Apr 07, 2016 - Sale 2409

Sale 2409 - Lot 8

Price Realized: $ 42,500
?Final Price Realized includes Buyer’s Premium added to Hammer Price
Estimate: $ 30,000 - $ 40,000
HUGHIE LEE-SMITH (1915 - 1999)
Portrait of a Boy.

Oil on linen canvas, 1938. 610x457 mm; 24x18 inches. Signed and dated in oil, lower left.

Provenance: estate of the artist; thence by descent to the current owner.

Exhibited: Stella Jones Gallery, New Orleans, at the National Black Art Show, New York, 2007, with the label on the frame back.

Illustrated: King-Hammond, Leslie. Hughie Lee-Smith, plate 6, page 18.

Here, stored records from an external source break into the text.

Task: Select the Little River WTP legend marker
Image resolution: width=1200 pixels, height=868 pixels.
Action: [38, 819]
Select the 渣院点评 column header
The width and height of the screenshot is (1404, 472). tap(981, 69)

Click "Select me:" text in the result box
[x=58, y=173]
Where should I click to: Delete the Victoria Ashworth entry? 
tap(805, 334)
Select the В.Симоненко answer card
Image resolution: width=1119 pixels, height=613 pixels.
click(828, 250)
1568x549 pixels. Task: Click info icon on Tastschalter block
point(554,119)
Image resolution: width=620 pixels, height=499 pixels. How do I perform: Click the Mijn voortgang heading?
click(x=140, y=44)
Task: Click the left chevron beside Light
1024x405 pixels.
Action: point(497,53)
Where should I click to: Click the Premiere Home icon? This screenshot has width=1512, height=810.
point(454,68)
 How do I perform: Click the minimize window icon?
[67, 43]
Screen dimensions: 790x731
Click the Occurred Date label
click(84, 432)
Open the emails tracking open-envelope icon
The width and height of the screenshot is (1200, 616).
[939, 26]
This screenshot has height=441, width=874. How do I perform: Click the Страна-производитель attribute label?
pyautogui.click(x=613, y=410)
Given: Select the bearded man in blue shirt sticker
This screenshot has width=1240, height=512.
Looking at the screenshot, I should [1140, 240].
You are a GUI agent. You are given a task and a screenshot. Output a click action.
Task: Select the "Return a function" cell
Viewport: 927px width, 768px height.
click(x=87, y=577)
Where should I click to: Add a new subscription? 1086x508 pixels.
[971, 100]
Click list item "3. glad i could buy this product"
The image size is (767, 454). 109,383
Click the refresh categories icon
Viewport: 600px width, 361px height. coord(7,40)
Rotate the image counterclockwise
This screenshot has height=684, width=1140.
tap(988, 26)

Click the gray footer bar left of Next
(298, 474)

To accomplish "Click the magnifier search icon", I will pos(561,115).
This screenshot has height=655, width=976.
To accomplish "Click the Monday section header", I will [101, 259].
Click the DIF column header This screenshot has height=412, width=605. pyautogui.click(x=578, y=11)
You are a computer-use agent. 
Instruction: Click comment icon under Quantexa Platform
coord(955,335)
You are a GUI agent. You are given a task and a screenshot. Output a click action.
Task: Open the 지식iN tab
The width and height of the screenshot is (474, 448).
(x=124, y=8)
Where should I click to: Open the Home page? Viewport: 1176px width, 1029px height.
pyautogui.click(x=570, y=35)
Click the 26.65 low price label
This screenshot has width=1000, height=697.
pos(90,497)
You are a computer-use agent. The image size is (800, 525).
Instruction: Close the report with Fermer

Portrait of a Boy is an exceptional painting by Lee-Smith, a rare oil from his Cleveland period of the late 1930s, and one of his earliest paintings to come to auction. The talent of an artist on the cusp of his career is evident. In 1938, Lee-Smith had just graduated from the Cleveland School of Art with honors, where he studied under Clarence Carter, and won a scholarship to continue studying for a fifth year. He was also teaching art at Karamu House in Cleveland, joining Charles Sallée, Elmer Brown, and William E. Smith. The group all received WPA commissions in printmaking - Lee-Smith in lithography - from Clarence Carter, now the Ohio WPA district director. Lee-Smith's noteworthy rise was soon recognized by his inclusion in Alain Locke's The Negro in Art, published in 1940.

Portrait of a Boy is not only of Lee-Smith's earliest portraits to come to auction, it is an important early work in Lee-Smith's career-long interest in depicting isolated youth. Dr. King-Hammond describes how this painting and Lee-Smith's Coal Breakers, also from 1938, "reveal his preoccupation with social realist themes" - she describes Lee-Smith capturing "an attitude of boredom and restlessness." The Depression enabled more American artists to embrace social-realism, and made paintings that were socially and politically engaging relevant. Lee-Smith rejected the American scene painting of the time, and showed the struggles of young African-American men in their harsh, new world. Marion p. 21; King-Hammond p. 16.